Comenzó a moverse en diagonal para llegar al centro del camino, esperando a que el can la dejase en paz; sin embargo, éste la seguía abriéndose paso en la ladera de la montaña, mostrándose amenazante.

―Es mejor que no salgas del camino ―dijo una anciana esquelética y sin nada de cabello que llevaba un pañuelo en la cabeza.

―¿Qué? ―preguntó estupefacta.

―Esos son los guardianes, cuidan que nadie salga del sendero de las sombras.

―¿Senderos de la sombras? ―preguntó sintiendo más dolor que nunca, incluso se tocó la lengua y vio como sus dedos se manchaban con sangre fresca.

―No sabes dónde estás, ¿verdad?

Ella asistió sin poder hablar, pero dándose a entender que necesitaba una explicación urgente.

―Estamos en el sendero del valle de las sombras, de camino al rio Estigia. ―El semblante de la joven era aún más confuso. La anciana suspiró, era evidente que la situación le generaba mucha incomodad, al fin y al cabo, ya no se podía hacer nada en esa situación―. Lamento decirte ―continuó la anciana― que has muerto y que ahora vas en camino al inframundo…

―¿Al inframundo? ―dijo la muchacha acongojada. La anciana sintió una pena enorme al ver una mujer tan joven y linda en esos desoladores parajes. La sexagenaria meditó durante unos segundos y se resignó en la idea de que ya no se podía hacer nada; entonces, la tomó del brazo y la hizo seguir caminando.

El tacto le produjo a la joven un poco de repelús, estaba más asustada que nunca, no podía recordar cómo es que había muerto y la desesperación hizo mella en su razonamiento y empezó a llorar como nunca lo hizo. Las lágrimas de la joven eran incontenibles, caían una tras otra sin que pudiera detenerlas. La anciana volvió a sujetarla lo más fuerte que pudo, a pesar de que su condición era deplorable y la consoló:

―No te preocupes, linda, lo que te pasó ya no tiene remedio; pero tu existencia no se acaba en el mundo de los vivos. ―La joven alzó la vista y su llanto se calmó un poco al darse cuenta que la anciana intentaba calmarla―. Llegando al barco, ―continuó― vamos a encontrar a un hombre de la mitología, llamado Caronte. Él te va a pedir que le des algo de valor para cruzar.

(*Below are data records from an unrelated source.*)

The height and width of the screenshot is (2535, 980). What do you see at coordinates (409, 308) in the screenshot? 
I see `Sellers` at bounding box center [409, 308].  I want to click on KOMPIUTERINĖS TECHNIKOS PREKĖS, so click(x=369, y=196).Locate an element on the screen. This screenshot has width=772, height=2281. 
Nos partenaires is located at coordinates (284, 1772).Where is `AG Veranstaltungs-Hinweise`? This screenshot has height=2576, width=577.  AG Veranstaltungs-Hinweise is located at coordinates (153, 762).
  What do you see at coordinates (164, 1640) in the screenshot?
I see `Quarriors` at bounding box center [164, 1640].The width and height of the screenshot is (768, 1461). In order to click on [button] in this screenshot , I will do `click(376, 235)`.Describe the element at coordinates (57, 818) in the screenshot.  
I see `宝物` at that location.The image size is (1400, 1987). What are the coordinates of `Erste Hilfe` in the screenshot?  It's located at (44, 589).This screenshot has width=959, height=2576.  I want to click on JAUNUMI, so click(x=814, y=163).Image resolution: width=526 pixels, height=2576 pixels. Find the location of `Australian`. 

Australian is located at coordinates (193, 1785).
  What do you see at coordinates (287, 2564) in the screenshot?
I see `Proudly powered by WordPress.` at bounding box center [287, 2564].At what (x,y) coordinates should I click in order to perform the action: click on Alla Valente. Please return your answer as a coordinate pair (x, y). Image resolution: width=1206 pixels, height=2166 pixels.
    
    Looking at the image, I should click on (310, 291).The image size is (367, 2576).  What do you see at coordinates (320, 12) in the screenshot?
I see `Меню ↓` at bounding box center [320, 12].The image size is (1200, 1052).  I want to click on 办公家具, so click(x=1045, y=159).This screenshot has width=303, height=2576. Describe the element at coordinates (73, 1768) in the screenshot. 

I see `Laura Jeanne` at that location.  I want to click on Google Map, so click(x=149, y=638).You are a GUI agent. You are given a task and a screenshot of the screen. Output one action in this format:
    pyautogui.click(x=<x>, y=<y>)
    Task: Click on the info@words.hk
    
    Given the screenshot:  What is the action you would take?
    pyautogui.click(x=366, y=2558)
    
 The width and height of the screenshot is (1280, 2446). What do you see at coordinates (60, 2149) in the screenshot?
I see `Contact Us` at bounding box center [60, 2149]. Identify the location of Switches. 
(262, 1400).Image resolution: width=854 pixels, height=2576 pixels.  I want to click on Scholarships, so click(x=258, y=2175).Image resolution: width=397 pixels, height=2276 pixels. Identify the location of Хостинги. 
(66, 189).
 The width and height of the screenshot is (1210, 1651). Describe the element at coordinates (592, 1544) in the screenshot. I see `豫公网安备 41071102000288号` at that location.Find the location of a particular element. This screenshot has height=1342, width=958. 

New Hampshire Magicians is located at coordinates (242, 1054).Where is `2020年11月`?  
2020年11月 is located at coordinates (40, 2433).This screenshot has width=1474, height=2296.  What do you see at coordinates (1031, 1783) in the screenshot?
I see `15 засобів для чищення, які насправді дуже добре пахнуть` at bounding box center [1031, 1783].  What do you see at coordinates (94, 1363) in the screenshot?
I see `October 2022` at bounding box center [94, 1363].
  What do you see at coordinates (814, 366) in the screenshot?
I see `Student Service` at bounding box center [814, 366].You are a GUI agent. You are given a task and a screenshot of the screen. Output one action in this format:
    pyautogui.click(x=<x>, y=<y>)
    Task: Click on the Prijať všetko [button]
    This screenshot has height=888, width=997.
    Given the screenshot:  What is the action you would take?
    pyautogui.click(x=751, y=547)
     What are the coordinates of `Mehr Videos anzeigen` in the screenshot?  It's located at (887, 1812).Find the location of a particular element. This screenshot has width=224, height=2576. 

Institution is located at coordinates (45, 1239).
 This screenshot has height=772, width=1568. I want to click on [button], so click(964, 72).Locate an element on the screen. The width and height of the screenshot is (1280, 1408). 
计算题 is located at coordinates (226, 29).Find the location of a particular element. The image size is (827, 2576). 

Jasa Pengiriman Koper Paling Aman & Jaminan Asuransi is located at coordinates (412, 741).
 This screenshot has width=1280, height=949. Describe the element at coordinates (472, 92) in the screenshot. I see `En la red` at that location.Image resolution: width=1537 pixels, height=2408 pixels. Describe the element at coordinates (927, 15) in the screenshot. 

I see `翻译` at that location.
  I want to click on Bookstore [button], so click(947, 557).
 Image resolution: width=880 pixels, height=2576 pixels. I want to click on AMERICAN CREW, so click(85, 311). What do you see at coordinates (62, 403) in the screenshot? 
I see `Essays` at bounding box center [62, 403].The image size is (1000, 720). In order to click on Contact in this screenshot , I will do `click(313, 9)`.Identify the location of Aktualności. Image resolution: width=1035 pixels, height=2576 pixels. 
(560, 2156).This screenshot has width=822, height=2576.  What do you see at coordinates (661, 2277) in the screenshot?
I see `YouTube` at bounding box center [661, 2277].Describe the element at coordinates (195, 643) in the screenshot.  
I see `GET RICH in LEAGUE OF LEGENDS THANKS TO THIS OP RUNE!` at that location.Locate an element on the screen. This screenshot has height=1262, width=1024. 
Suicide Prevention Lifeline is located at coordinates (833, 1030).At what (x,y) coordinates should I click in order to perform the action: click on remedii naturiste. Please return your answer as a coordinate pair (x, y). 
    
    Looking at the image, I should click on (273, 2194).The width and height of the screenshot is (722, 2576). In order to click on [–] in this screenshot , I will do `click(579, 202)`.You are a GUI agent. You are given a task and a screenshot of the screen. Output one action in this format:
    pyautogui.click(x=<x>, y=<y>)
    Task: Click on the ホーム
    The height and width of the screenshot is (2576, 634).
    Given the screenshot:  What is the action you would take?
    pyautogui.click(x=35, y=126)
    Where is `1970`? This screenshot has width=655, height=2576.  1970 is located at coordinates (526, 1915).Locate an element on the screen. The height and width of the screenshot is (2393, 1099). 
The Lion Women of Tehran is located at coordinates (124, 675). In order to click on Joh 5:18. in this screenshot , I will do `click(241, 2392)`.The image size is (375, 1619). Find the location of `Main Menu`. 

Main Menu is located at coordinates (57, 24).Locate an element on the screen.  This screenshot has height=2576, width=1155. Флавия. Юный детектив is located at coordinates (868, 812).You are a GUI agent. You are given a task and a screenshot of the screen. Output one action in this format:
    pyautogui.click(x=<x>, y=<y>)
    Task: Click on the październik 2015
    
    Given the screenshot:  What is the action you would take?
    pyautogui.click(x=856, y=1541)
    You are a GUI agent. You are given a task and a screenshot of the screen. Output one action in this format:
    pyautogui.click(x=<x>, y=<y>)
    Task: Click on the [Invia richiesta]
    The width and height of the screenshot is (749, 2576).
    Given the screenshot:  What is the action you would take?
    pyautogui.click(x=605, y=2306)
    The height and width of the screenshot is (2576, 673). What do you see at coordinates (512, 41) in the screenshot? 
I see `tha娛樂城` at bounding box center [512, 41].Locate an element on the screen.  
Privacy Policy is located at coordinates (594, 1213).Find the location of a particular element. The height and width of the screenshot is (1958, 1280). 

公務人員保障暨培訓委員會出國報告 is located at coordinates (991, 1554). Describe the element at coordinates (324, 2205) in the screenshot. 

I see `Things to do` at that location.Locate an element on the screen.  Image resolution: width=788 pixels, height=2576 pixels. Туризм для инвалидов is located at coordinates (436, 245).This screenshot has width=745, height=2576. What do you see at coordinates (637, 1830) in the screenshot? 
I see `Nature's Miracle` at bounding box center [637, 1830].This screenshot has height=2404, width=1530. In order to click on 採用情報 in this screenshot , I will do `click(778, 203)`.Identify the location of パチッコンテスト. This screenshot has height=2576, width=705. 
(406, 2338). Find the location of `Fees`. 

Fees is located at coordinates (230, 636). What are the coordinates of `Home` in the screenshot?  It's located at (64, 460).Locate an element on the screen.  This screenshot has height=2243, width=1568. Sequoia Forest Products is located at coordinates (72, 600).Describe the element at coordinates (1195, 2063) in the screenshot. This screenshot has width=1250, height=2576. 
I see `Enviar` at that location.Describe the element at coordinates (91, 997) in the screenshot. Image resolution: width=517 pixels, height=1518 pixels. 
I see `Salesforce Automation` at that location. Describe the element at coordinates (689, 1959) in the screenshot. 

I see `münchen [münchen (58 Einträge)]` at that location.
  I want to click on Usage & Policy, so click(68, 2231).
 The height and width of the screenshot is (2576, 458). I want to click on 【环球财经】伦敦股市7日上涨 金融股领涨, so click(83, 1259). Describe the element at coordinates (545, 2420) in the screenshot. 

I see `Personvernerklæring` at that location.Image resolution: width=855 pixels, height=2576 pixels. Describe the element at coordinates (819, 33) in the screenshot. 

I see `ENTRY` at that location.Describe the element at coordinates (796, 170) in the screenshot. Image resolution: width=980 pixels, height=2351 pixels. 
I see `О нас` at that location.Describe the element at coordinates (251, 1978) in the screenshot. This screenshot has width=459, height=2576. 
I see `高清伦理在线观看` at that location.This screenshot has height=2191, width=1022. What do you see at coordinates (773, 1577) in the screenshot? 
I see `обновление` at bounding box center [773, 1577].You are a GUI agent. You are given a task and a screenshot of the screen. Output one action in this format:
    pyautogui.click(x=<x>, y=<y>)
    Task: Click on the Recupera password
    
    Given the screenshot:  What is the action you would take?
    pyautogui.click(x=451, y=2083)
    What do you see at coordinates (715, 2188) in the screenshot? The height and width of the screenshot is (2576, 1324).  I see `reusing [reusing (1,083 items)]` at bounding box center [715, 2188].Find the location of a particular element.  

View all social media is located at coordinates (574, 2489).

―¿Cómo es qué sabe eso? ―preguntó la joven intentando contener los sollozos.

―En vida fui profesora de historia y también fui muy creyente. Antes de morir tuve sueños con este lugar y con este momento. Por eso le pedí a mi hija que cuando muriera me dejara puesto este pañuelo, ya que es muy importante para mí ―dijo la anciana inclinando un poco la cabeza para enseñárselo―. Siempre creí que existía un purgatorio, como dice la religión católica, pero veo que los antiguos griegos sabían más de muerte que todos. ―La anciana suspiró y observó detenidamente a la joven―. ¿Traes algo de valor? ―preguntó preocupada.

La joven buscó en su cuerpo rápidamente sin mucho éxito, hasta que un recuerdo fugaz llegó a su mente y se vio a si misma frente a un espejo colocándose una cadenita. La imagen quedó retenida unos segundos en su memoria y pudo notar que se veía hermosa y que estaba emocionada porque iba a salir a bailar por primera vez a escondidas de sus padres.

El recuerdo se disipó cuando la anciana le apretó el brazo apurándola para que le respondiera.

―¿Y? ―inquirió.

―Solo tengo está cadenita. ―La anciana la observó sin que el ceño de preocupación abandonase su arrugada cara.

―Es muy linda ―dijo sonriendo son falsedad―. Cuando lleguemos el barquero te va a llamar. Vos pasa y entrégale la cadenita. Yo voy a ir después que vos. Una vez que estemos en el barco cruzamos juntas, ¿te parece? ―Finalizó la frase tomándole ambas manos y sonriéndole con claro gesto de amargura, que la joven, en el medio de la confusión, no alcanzó a comprender.